Garter – assembly

gasm

Garter Assembly is the intermediate language of the Garter toolchain. Each instruction in Garter Assembly very closely mirrors the real machine code instructions while remaining platform agnostic, and unlike many other assembly languages, gasm has separate names for separate instructions so there's wondering what opcode move relates to.

Writing a simple program

At bare minimum, a *.gasm assembly file contains an executable section, an entry point, and some instructions. The simplest Garter Assembly program looks something like

section executable
entry start:
    immediate ar 0
    syscall exit ar

Data, Sections, and Branching

Garter Assembly has an extremely lax syntax. Whitespace and endlines are totally ignored, symbols like commas are totally optional, and most language keywords are full-word names so there's no having to look up what the specific shorthand you need to know is.

You can make inline comments with // and multiline comments beginning with /* and ending with */

Sections

When your program is loaded into a computer's memory, that computer needs to know what parts of the program are executable, writable, and readable, and that's the job of sections. In Garter Assembly, we declare our sections with the section keyword, followed by the permissions that section should have: readable, writable, and executable.

Variables and Labels

Instructions and data are, really, the same thing, and labels tell us (and the assembler) where to find them. Labels are nicknames for addresses, numbers that we give names so that

our code is easier to read, and
we don't have to manually input and constantly update hard-coded addresses,

but under the hood, labels just get replaced with the numberical positions they represent during assembly. They're allowed to contain any alphanumeric characters plus $ and _, but they may not begin with a number, and we also can't redefine any keywords of the Garter Assembly language. To declare a label, we just use the name outside of an instruction. Optionally, you can follow the definition of a label with a : for readability, but it is not required.

entry is a special label that is expected by the linker to build an executable; it tells the linker where the instruction pointer should be when your program is first launched.

If you'd like multiple labels to refer to the same location, just put multiple labels back to back like I did in the Writing a Simple Program example.

Data

To define non-instruction data in Garter, you say the type:

unsigned integer types (u8, u16, u32, u64) or uint for the largest available
signed integer types (i8, i16, i32, i64) or int for the largest available
floating point types (f32, f64) or float for the largest available

and then you just list the values off. Data may be listed in the following formats:

hexidecimal (prefix 0x0 or postfix 0h notation)
decimal (0)
floating point (0.0 with an optional postfix 0.0f)
string data (using single ', double ", or tick ` quotes)

If you wanted to define a C-style string in memory, that would look something like

cstring u8 "Hello, World!\n" 0

Logic and Branching

On most machines, branching is done by doing a compare which sets the zero and carry flags in the CPU, and then calling a conditional-branch instruction which, given a label, will either jump or noop depending on those flags. First we compare the values of two registers, then we use the appropriate branch instruction to jump (or not jump) to a given label. The compare instruction only accepts registers as arguments.

_TASKS TO COMPLETE_.
1) According to the Garter Assembly page, which characters besides alphanumerics may a label contain?
2) Write out the Garter Assembly page word for word between "but under the" and "Simple Program example.", inclusive.
The material that follows plays no part in this work.

_DATASET EXTRACT_.
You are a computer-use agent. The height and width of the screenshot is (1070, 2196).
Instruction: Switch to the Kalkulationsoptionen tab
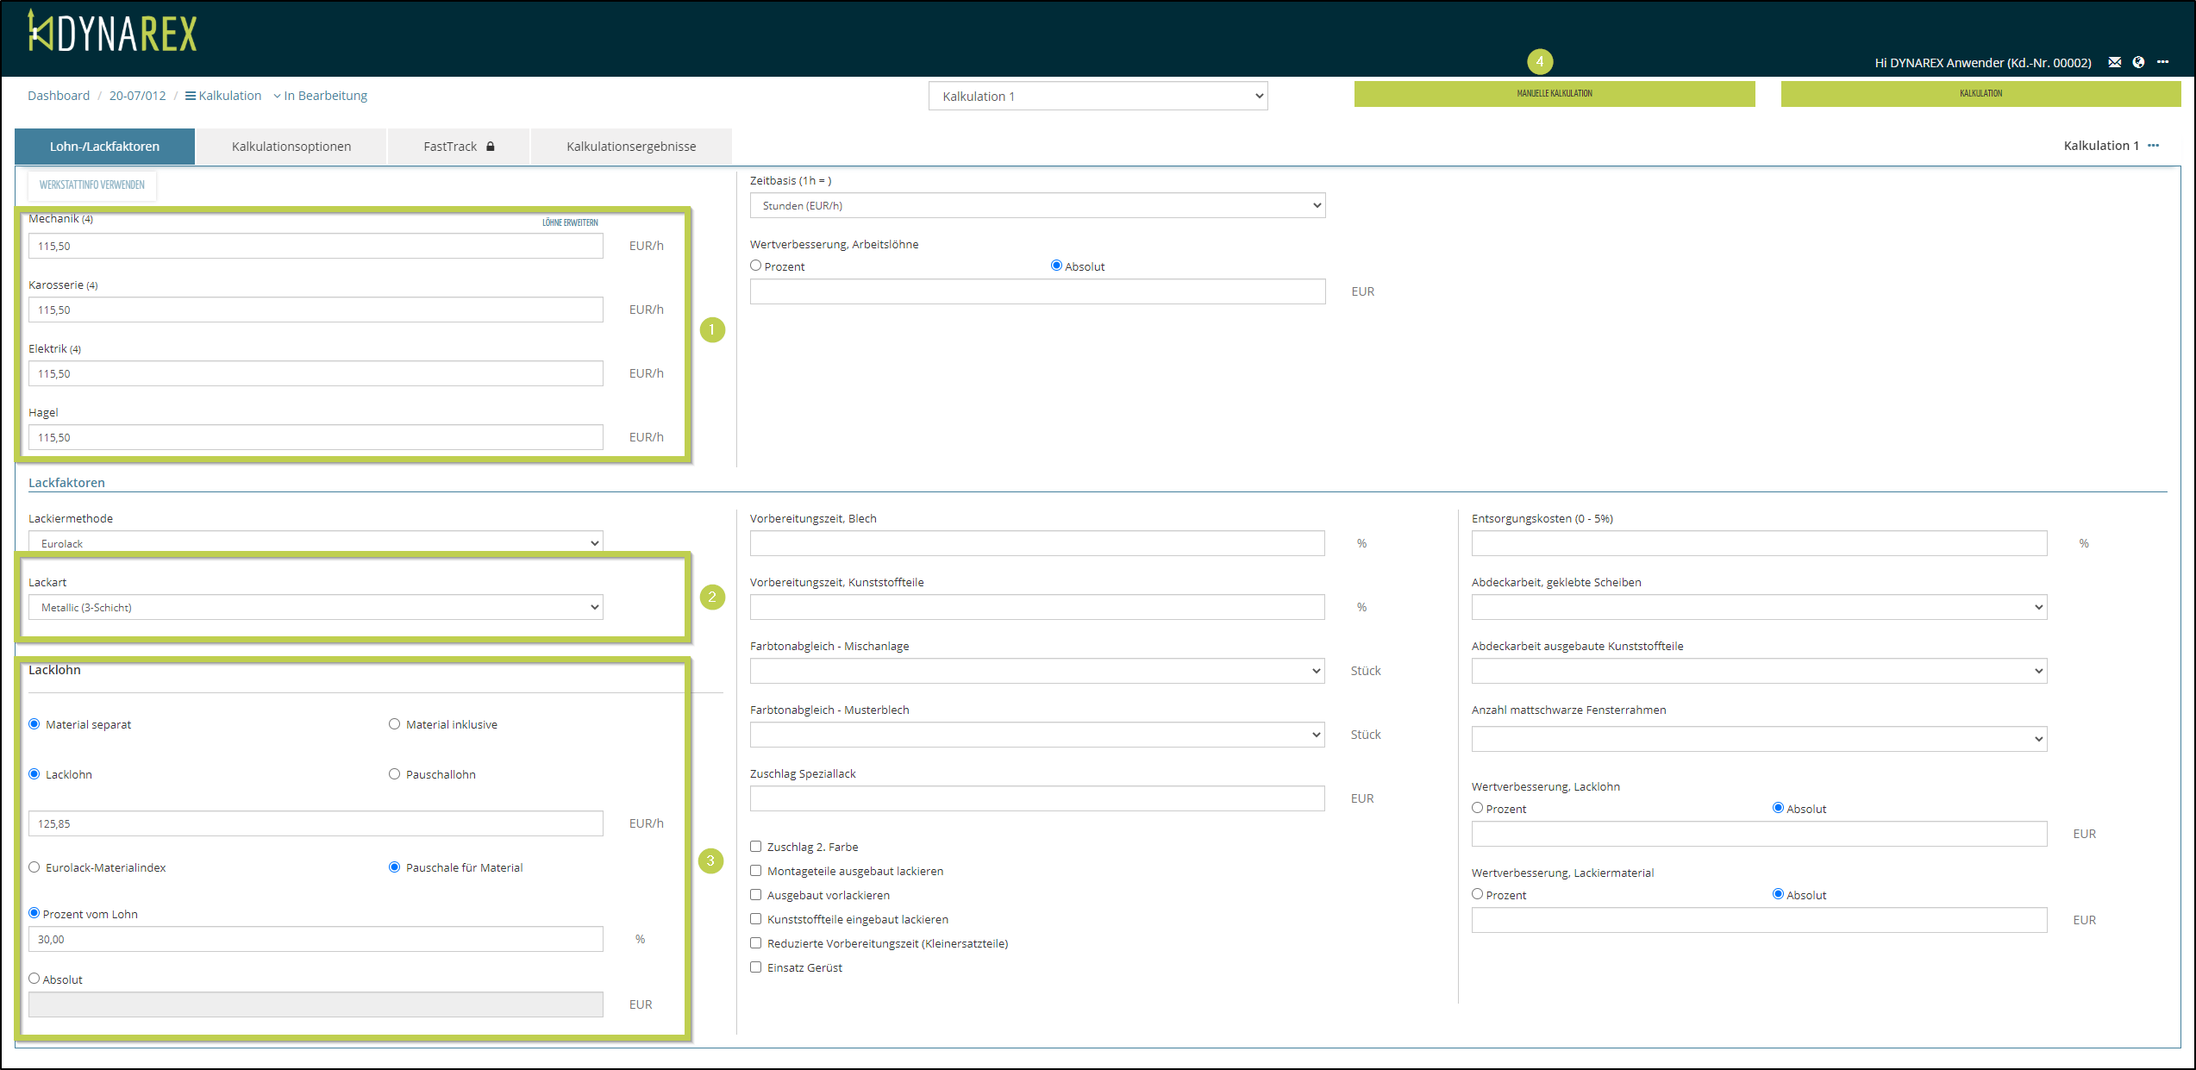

_SOLVED PROBLEMS_.
1) $ and _

2)
but under the hood, labels just get replaced with the numberical positions they represent during assembly. They're allowed to contain any alphanumeric characters plus $ and _, but they may not begin with a number, and we also can't redefine any keywords of the Garter Assembly language. To declare a label, we just use the name outside of an instruction. Optionally, you can follow the definition of a label with a : for readability, but it is not required.

entry is a special label that is expected by the linker to build an executable; it tells the linker where the instruction pointer should be when your program is first launched.

If you'd like multiple labels to refer to the same location, just put multiple labels back to back like I did in the Writing a Simple Program example.